::: Excerpted text

The Wilson Pro Staff Original is a tennis racquet first introduced in 1984. It is most known for being the model of racquet used by Pete Sampras. For this reason, it is known as a “Sampo”.

==History==
Originally manufactured in Chicago, Illinois and Saint Vincent and the Grenadines, the Pro Staff line was Wilson's answer to the Prince Graphite, Yonex Rex series, and the Dunlop Max 200G. The original graphite Pro Staff was 110 sqin; the 85 sqin, 95 sqin, and 125 sqin sizes were developed from it. Pete Sampras used the Pro Staff 85 (graphite/Kevlar) for his entire professional career. Other first-rate players who have used the Pro Staff 85 Kevlar during their professional careers include Jimmy Connors, Jim Courier, Stefan Edberg, Chris Evert, Roger Federer, and Manuela Maleeva.

The first Pro Staff was the high-end Jack Kramer standard wooden model. It was stiffer than the extremely popular Jack Kramer Autograph model and favored by professional players for that reason. This racquet established the "Pro Staff" branding as being Wilson's finest product. However, as Wilson transitioned away from wood, steel, and aluminum, the company's first graphite models were not given this name.

Instead, early Wilson models were the 1980 Ultra, the 1981 Javelin, the 1982 Sting, and the graphite/boron Ultra II. As with the earlier Sting and Ultra II, the first graphite/Kevlar Pro Staff model was a "large head" 110 square-inch oversize. The Pro Staff design combined the braided construction of the earlier Ultra line with most of the shape of the Sting (that was produced without a throat bar). The Pro Staff models also were of medium stiffness, again reflecting a design philosophy that blended the Ultra II, which was very stiff, and the Sting, which was flexible. The stiffer and heavier Ultra II, not a member of the Pro Staff line, was Wilson's most expensive racquet until the 1987 Profile debuted.

Wilson produced many models with the Pro Staff mold, including the Jack Kramer Pro Staff 85 (80% graphite and 20% fiberglass), the Matrix, the Graphite Cruncher, the Graphite Aggressor, the Ceramic, and several others. These variants were less stiff than the graphite/Kevlar model. Chris Evert used the Jack Kramer model to reach the final of the 1984 French Open, in which she was defeated in straight sets by Martina Navratilova, who was using the Yonex R-27, a graphite/boron design similar to the Ultra II. She defeated Navratilova in 1985 with the graphite/Kevlar Pro Staff 85. Navratilova, meanwhile, had switched back to the less stiff R-22, a graphite/fiberglass model.

==Specifications==
While the Pro Staff Original was a true midsize racket at 85 square inches in head size, it is however significantly smaller, heavier and thinner than almost all modern pro-level rackets, which tend to range around 95+ square inches in head size and 21+ mm in beam, and down toward the lower 300s in weight in grams for men and high 200s for women.

::::::

Assigned task: In the Wilson Pro Staff text, what was the head size of the original graphite Pro Staff?

::: Dataset content

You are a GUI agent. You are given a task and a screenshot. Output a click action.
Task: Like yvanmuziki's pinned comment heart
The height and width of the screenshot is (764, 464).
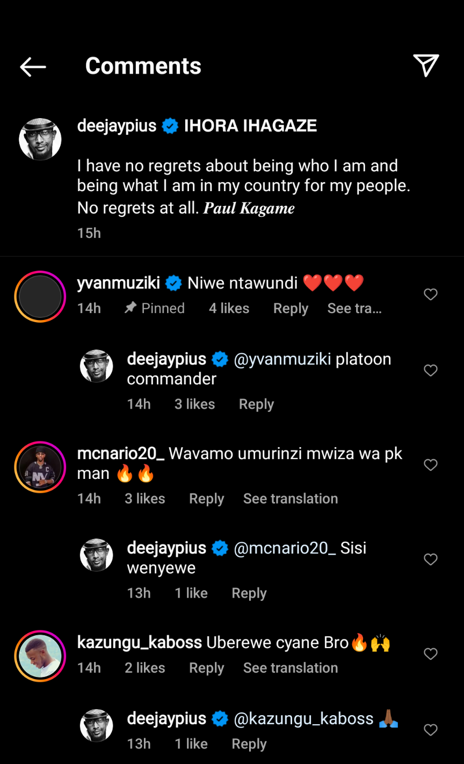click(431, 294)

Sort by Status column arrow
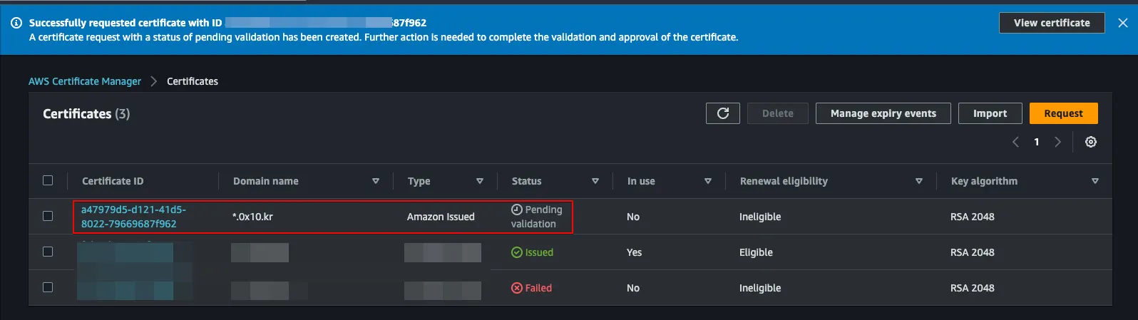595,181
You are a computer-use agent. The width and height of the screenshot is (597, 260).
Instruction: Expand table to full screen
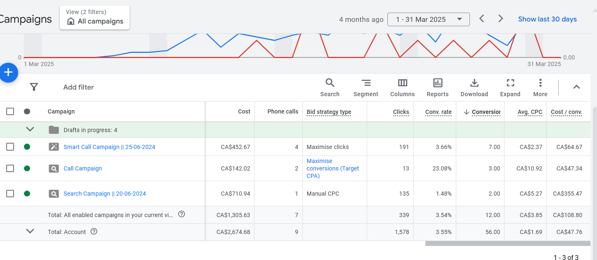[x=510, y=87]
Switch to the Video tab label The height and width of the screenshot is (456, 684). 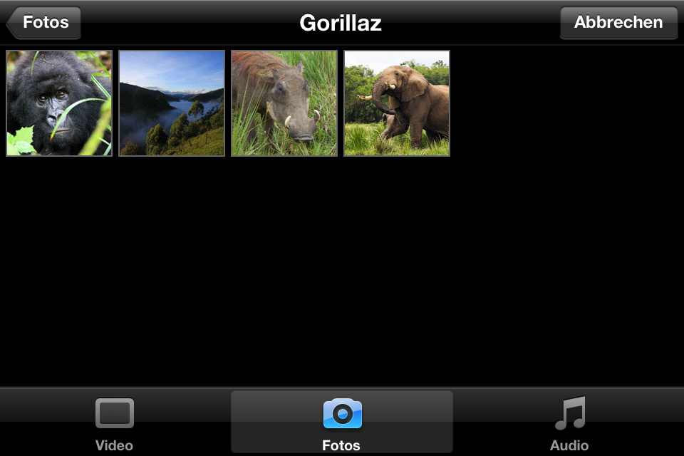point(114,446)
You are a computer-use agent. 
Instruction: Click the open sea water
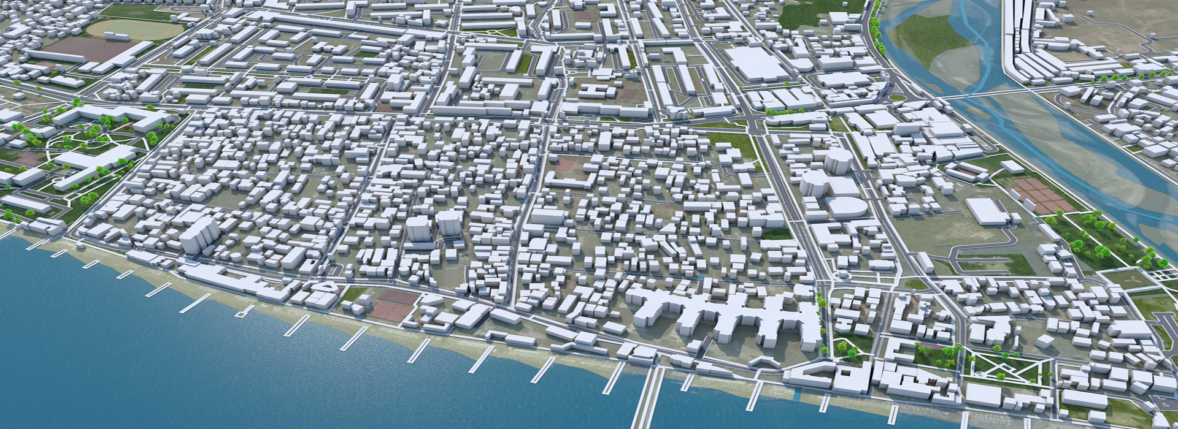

::::::
::: Dataset content

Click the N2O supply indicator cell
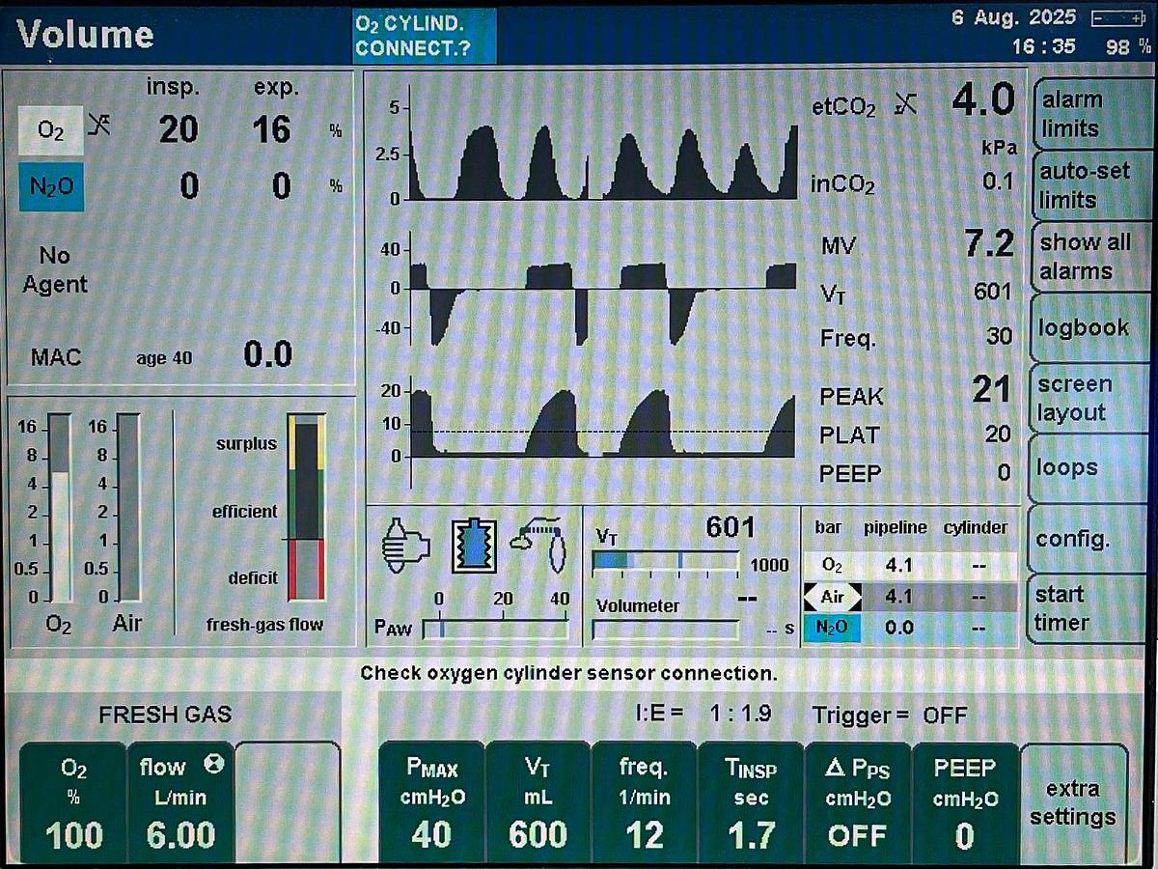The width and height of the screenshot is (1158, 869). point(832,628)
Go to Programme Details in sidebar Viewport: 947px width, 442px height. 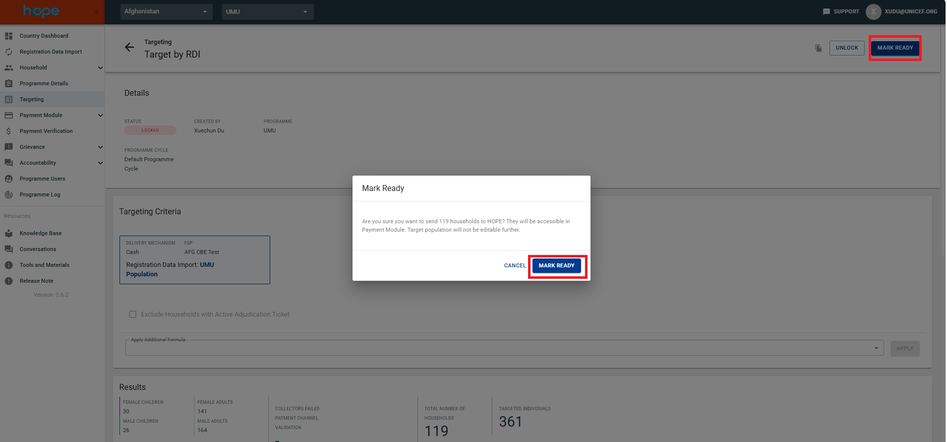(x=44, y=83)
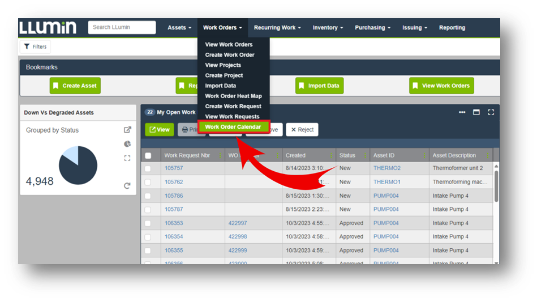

::::::

Result: 110 square inches.